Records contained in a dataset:
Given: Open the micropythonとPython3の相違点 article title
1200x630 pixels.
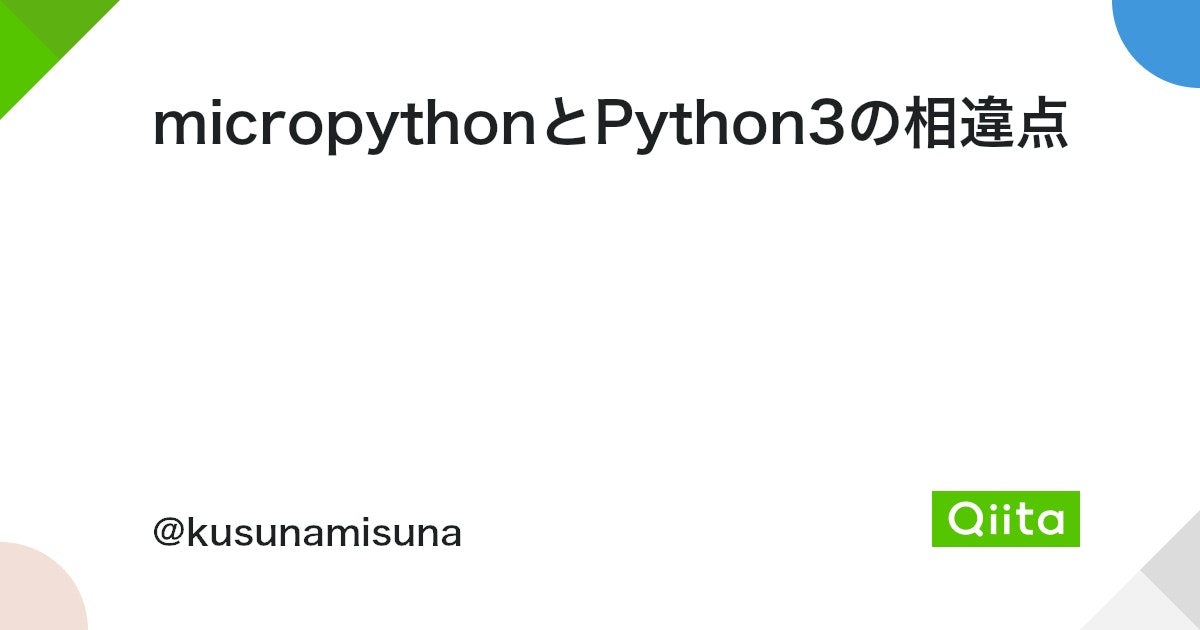Looking at the screenshot, I should pos(611,127).
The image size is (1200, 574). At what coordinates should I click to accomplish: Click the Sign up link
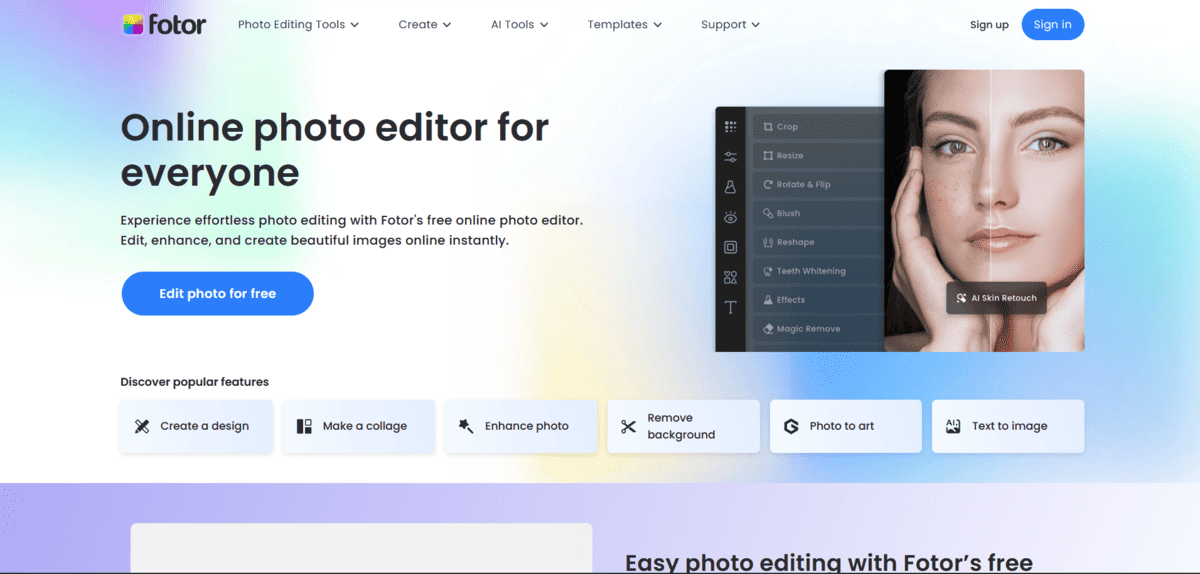coord(989,25)
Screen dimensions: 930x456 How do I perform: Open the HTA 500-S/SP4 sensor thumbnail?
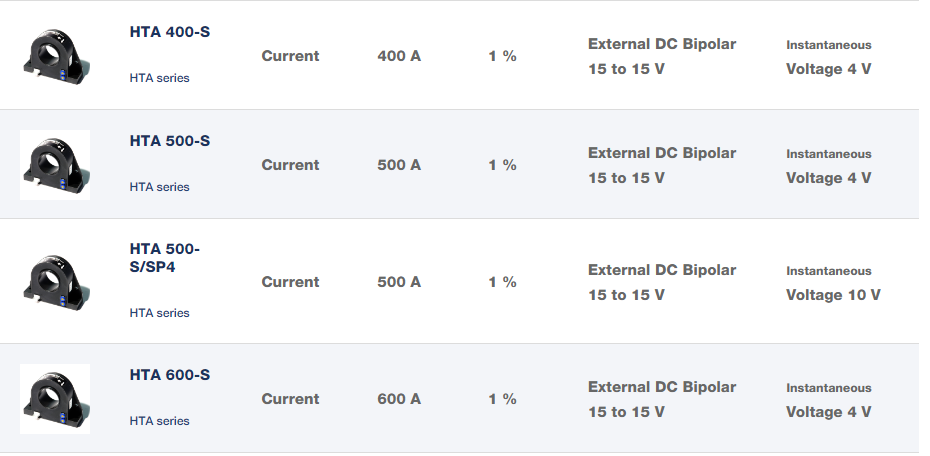tap(54, 282)
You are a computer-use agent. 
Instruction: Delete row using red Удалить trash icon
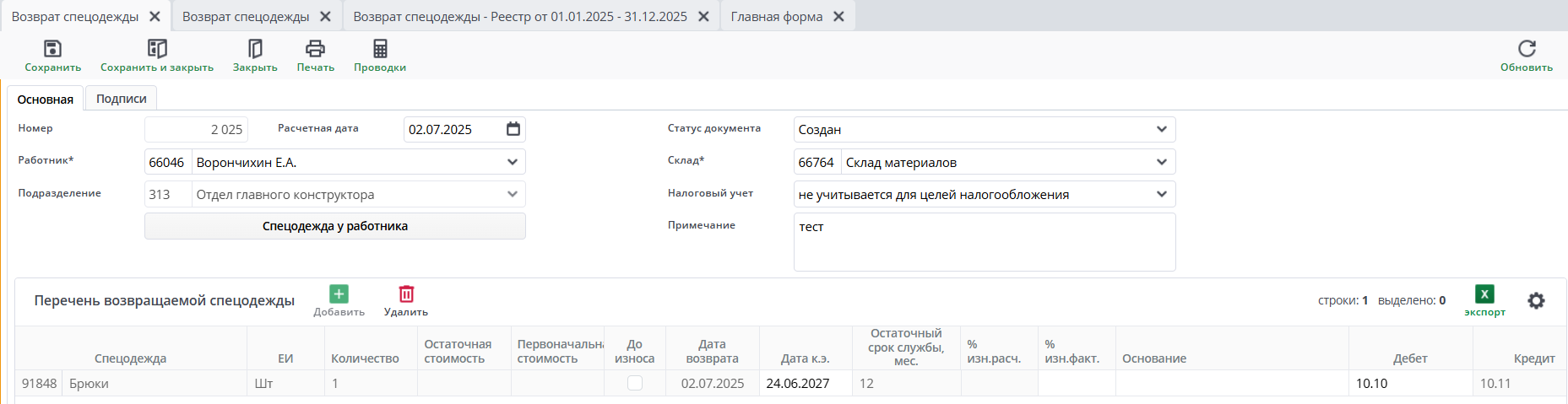(x=406, y=294)
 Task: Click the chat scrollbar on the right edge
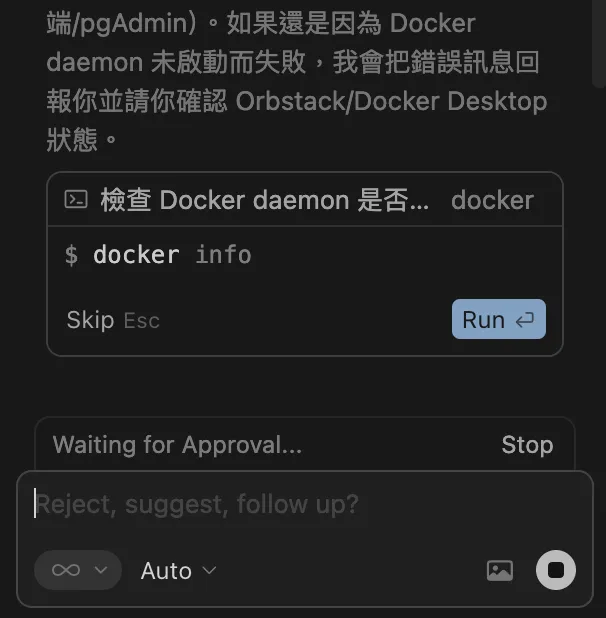coord(599,40)

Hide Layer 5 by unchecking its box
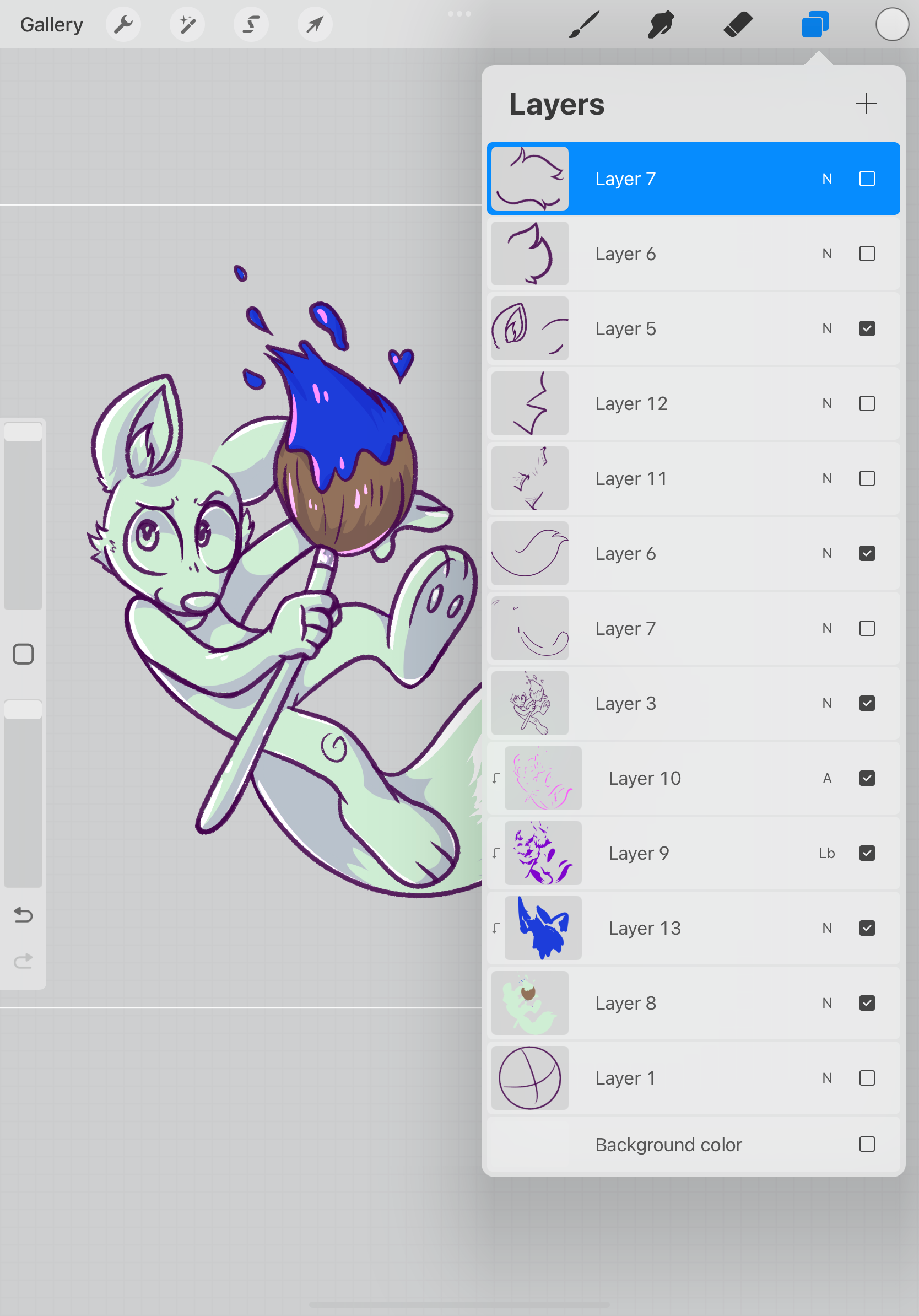(867, 328)
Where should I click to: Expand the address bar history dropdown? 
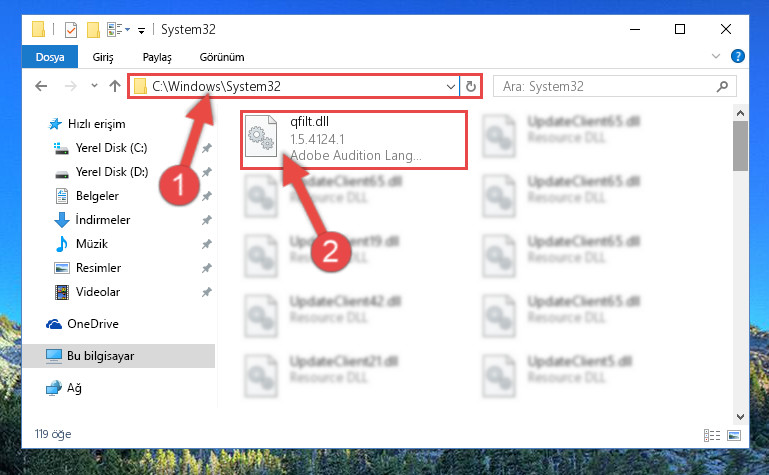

Given instruction: Please reproduce only the part of the records from the line containing "You are a computer-use agent." through the end of the records, keeping every line unchanged except that each coordinate in the answers is scaled by 0.65 and rounded to a whole number, halves rounding up. Omit the pictures from your output.

Written response:
You are a computer-use agent. 
Instruction: Delete row using red Удалить trash icon
(x=264, y=191)
 Task: Click the chat scrollbar on the right edge
coord(389,26)

Hide Layer 5 by unchecking its box
(564, 213)
Where should I click to: Expand the address bar history dropdown? 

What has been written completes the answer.